[Task brief]:
Could you set out the lines of the records from the line with "You are a GUI" through the line with "Viewport: 1456px width, 819px height." as a Markdown table with the columns Row and Line, leaving out any blank lines?

Start of Excerpted records

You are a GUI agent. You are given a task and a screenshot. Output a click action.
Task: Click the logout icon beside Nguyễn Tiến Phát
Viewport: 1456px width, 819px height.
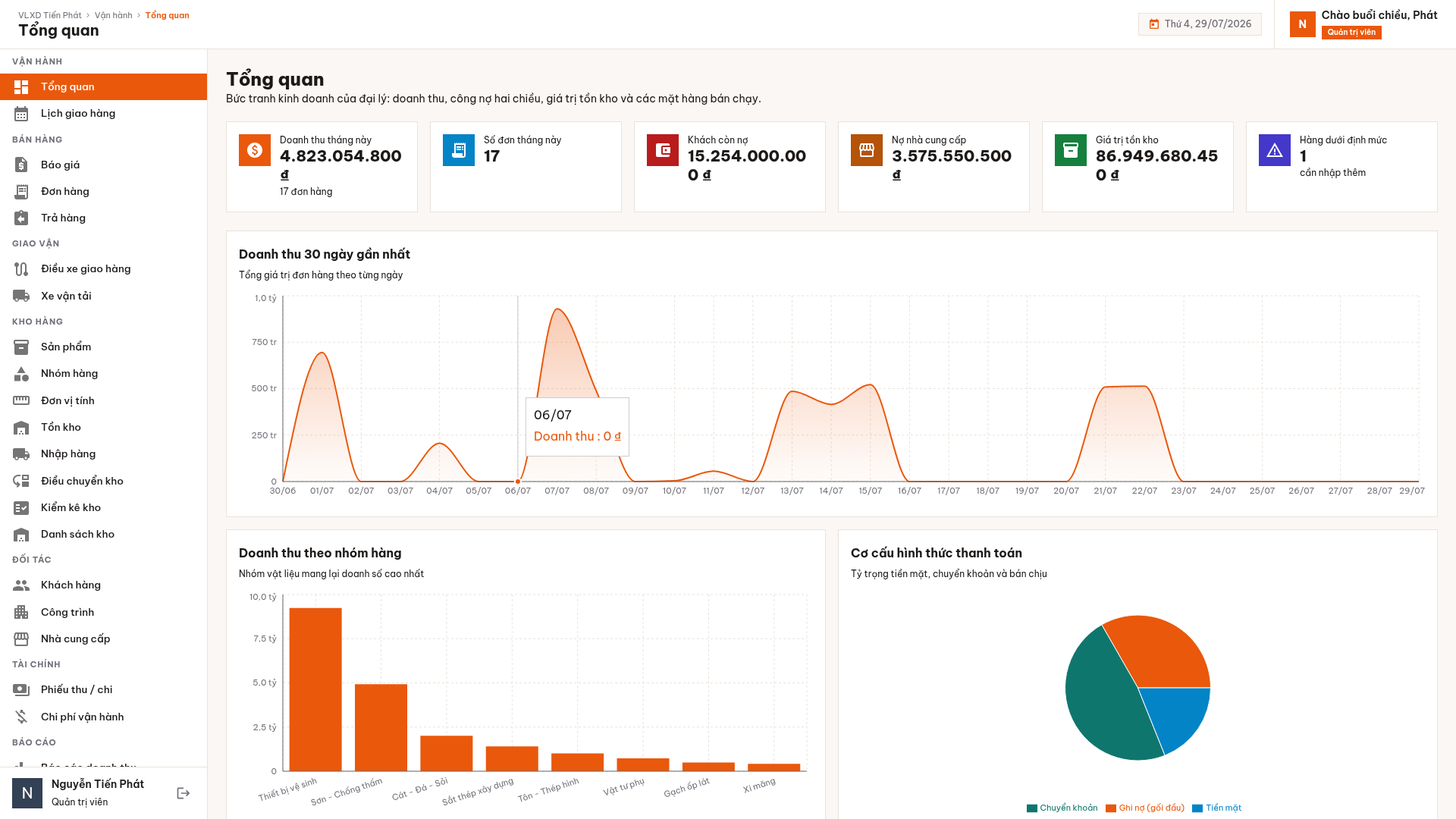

End of Excerpted records
Start of Excerpted records

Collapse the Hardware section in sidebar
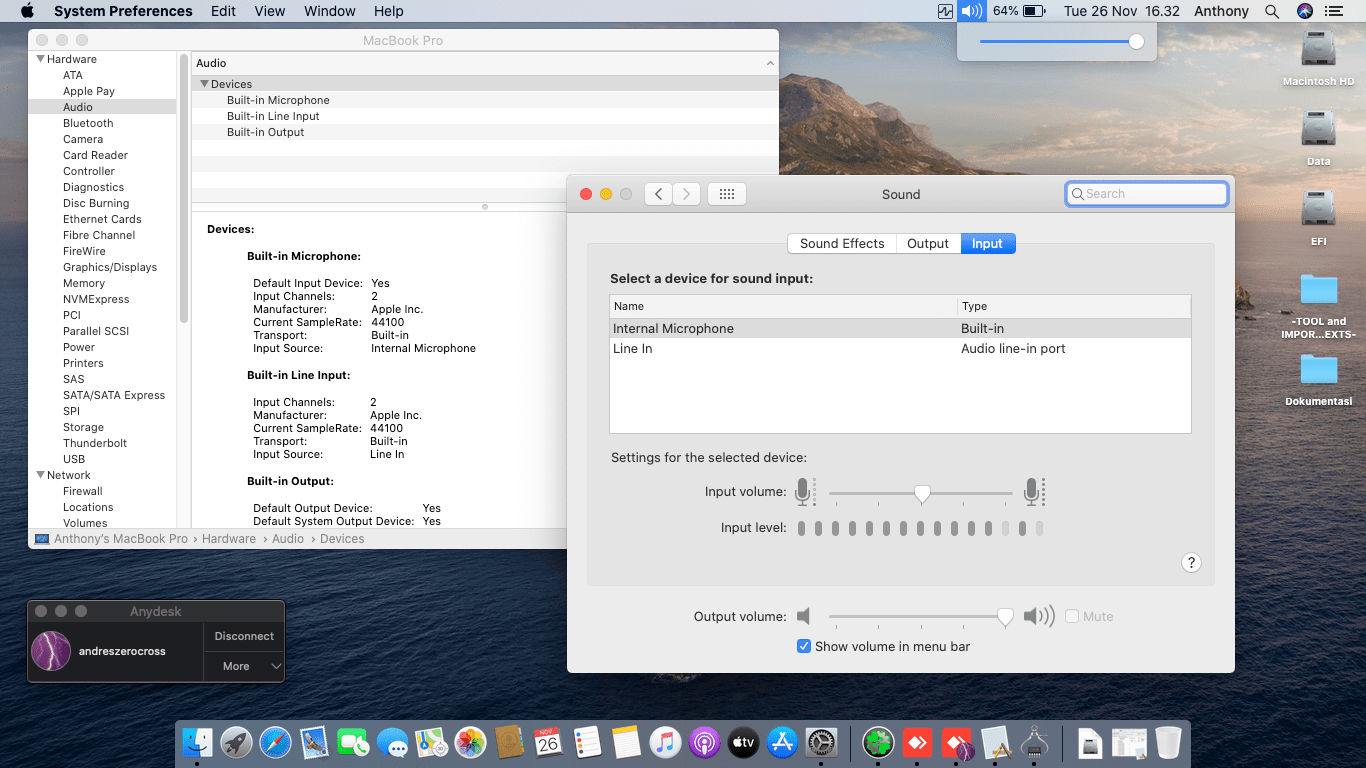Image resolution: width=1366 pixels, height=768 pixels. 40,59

End of Excerpted records

[Solution to this problem]:
| Row | Line |
|---|---|
| 1 | You are a GUI agent. You are given a task and a screenshot. Output a click action. |
| 2 | Task: Click the logout icon beside Nguyễn Tiến Phát |
| 3 | Viewport: 1456px width, 819px height. |